El escándalo que la pederastia en la Iglesia causa en las víctimas es doble. Por un lado, el abuso cometido y todas las consecuencias que conlleva; y, por otro, el ocultamiento de los hechos, que deviene en una actitud de marginación para con el denunciante y tolerancia hacia el culpable. La sociedad recibió con enorme desconcierto que en algunos lugares de Ia Iglesia, en lo que respecta a la gestión del problema, se hubiera resuelto que es mejor arreglar las cosas de puertas para dentro, “entre nosotros”, mirando más por la propia reputación que por el sufrimiento de los afectados.

Entrar en el campo del abuso sexual de menores y adultos vulnerables es entrar en una profunda llaga que parece sangrar y abrirse cada vez más hondamente.

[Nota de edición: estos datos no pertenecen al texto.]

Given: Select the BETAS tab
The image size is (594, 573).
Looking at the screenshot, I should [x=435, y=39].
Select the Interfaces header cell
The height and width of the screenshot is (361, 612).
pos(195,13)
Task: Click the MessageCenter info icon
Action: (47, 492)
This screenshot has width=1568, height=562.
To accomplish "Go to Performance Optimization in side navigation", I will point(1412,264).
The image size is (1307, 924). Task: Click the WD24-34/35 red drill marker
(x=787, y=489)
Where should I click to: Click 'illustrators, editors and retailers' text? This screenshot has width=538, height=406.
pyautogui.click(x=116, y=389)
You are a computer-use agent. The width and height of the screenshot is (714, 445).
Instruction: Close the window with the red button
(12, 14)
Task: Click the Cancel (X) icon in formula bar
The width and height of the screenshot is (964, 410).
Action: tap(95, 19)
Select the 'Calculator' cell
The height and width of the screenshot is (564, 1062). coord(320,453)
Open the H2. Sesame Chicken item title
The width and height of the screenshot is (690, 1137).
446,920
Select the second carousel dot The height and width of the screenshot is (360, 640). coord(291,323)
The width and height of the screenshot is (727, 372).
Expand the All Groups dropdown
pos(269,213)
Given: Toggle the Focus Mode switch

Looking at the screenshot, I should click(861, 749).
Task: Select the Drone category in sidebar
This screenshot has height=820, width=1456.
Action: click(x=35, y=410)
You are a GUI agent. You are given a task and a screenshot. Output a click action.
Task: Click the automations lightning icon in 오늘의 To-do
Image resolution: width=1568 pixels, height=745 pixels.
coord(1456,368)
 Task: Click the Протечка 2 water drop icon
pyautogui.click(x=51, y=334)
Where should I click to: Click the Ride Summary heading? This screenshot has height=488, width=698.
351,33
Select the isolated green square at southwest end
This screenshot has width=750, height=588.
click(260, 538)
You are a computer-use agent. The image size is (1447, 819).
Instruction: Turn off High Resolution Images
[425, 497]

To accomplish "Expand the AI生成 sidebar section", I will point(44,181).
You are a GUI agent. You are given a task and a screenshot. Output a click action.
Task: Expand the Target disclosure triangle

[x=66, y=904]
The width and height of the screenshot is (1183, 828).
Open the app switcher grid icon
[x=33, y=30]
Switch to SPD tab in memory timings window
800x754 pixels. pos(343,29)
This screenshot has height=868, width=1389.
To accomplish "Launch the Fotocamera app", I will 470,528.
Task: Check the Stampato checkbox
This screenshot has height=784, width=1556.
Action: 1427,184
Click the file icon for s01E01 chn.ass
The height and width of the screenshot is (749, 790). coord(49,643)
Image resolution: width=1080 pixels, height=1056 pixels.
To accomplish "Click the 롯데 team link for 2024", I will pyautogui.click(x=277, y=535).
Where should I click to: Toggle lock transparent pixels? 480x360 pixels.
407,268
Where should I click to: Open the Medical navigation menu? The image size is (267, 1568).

Distintas estimaciones hablan de un 2-3% de los sacerdotes o religiosos posiblemente implicados en casos de abusos a menores. Es cierto que la mayoría de los casos tuvieron lugar hace treinta y cuarenta años, y también es cierto que la lacerante realidad de la pederastia no es noticia únicamente en la Iglesia, sino que por desgracia está presente en otros ámbitos sociales empezando por la propia familia, y pasando por organizaciones no gubernamentales, contextos deportivos o artísticos. Sin embargo, nada de ello puede justificar la más mínima excusa para no abordar con toda verdad el asunto en la Iglesia Católica. Una realidad que no debe mirarse superficialmente, como en ocasiones ha dado la impresión de haberse hecho pese a los constantes llamamientos a la tolerancia cero. 

Si observamos la historia más reciente de nuestra Iglesia, el pontificado de san Juan Pablo II comenzó a hacerse cargo de la gravedad de estos asuntos, para que seguidamente su sucesor, Benedicto XVI, apodado ‘el barrendero de Dios’ por su vigorosa gestión de esta problemática, equiparara este tipo de delitos a los más graves, los solamente reservados al juicio de la Congregación para la Doctrina de la Fe, e imponiéndoles las más duras sanciones canónicas. Además, el Papa emérito mencionó las causas que a su juicio han contribuido a esta situación: no cuidar adecuadamente la selección de candidatos a consagrar su vida a Dios, una deficiente formación en el manejo de la sexualidad y en el concepto de vida como vocación y servicio; y, por último, un acentuado clericalismo (es decir, tendencia a favorecer al clero) incluso por encima de la dignidad de cada persona. Son necesarios otros sistemas de control de la autoridad. Solo mirando juntos a la realidad y reconociendo el mal en medio de nosotros, se podrá combatir.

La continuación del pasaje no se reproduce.